───── Отрывок для чтения
Чуковский отнесся к этому явлению с сугубой, как казалось тогда, даже преувеличенной серьезностью. Но отношение к этому явлению у него было весьма однозначное. «Лебядкинско-смердяковская» поэзия вызывала у него только одну реакцию, только одно чувство – ужас.

...

Нет, это даже не дикари. Нет, они даже недостойны носовых колец и раскрашенных перьев. Дикари – мечтатели, визионеры, у них есть шаманы, заклятья, фетиши, а здесь какая-то мистическая пустота, какая-то дыра, небытие… Далее страшно среди этих людей…

Этого сплошного Готтентота в русской литературе предвидели давно и с ужасом смотрели на его приближение. Но когда читаешь Герцена, Щедрина, Константина Леонтьева, Достоевского, Горького, социал-демократов и декадентов – всех, предающих анафеме мещанство, – видишь, что все же оно и в сотой доле не представлялось им столь ужасным, каким оно встало перед нами…

Если бы Достоевский, когда писал «Бесов», – да если бы он хоть на секунду мог предвидеть, что случится через сорок лет, он бы розами увенчал своих бесов, он бы курил перед ними фимиам и творил перед ними молитву. Ибо что такое те бесы – перед нынешними. Теперь у нас все принято сваливать на реакцию, но какая же это реакция, – это наплыв, это потоп, а не реакция…

Корней Чуковский. «Нот Пинкертон и современная литература»

Хотя Чуковский, как я уже отметил, был первым, голос его не был гласом вопиющего в пустыне. Не он один, многие тогда уже чувствовали, что предрекаемый им потоп близок, что скоро, совсем скоро он обрушится на славный некогда материк «великой русской культуры» и смоет, затопит его как некую новую Атлантиду.
──────────
* **Задание A**: Какое чувство, согласно отрывку, вызывала у Чуковского «лебядкинско-смердяковская» поэзия?
* **Задание B**: Назовите всех писателей, которые упомянуты в отрывке по имени среди тех, кто предавал анафеме мещанство.
Записи, приведенные далее, — самостоятельный материал.
───── Исходные данные
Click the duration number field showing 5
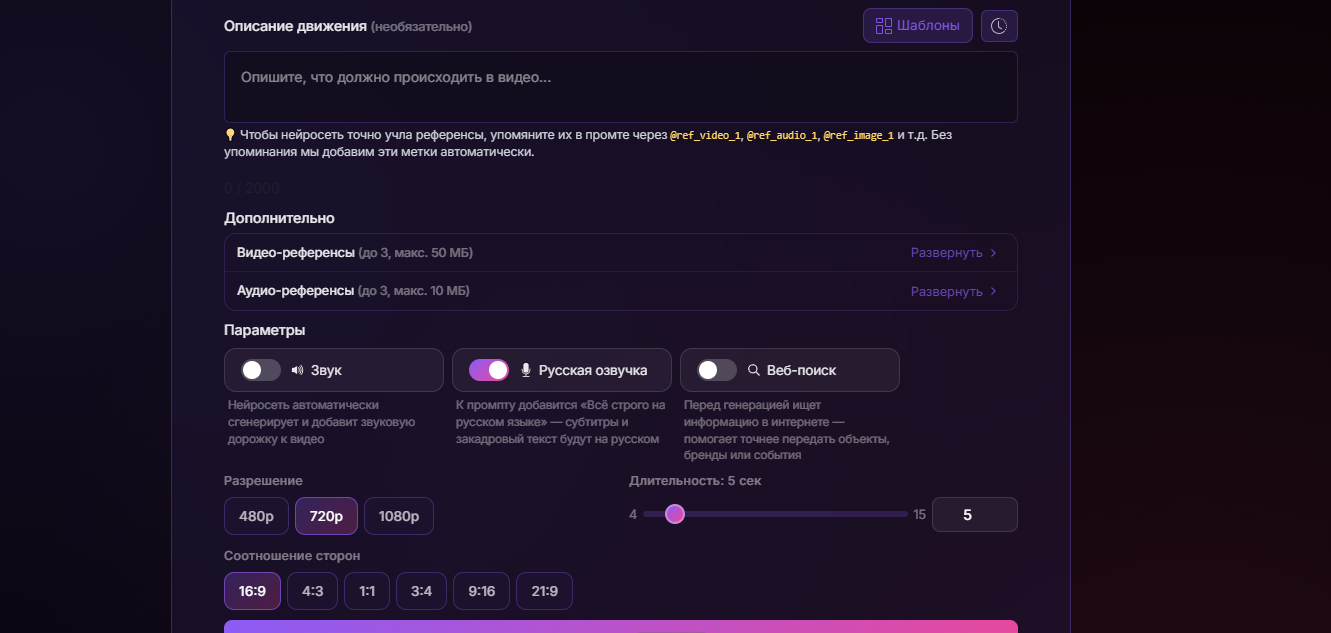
──────────
───── Исходные данные
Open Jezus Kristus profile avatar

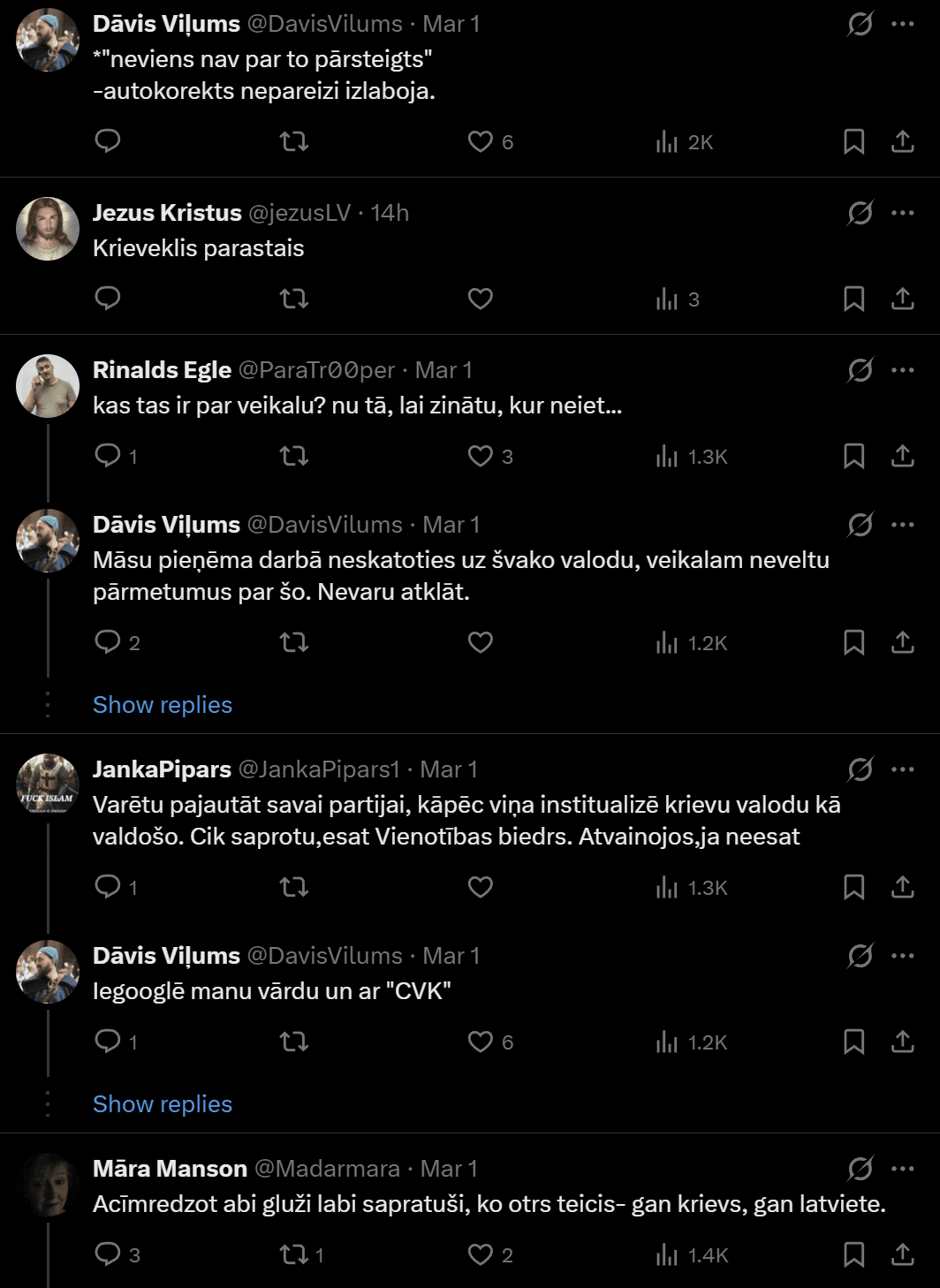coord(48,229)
──────────
* **Ожидаемый ответ A**: Только одно чувство — ужас.

* **Ожидаемый ответ B**: Герцен, Щедрин, Константин Леонтьев, Достоевский, Горький.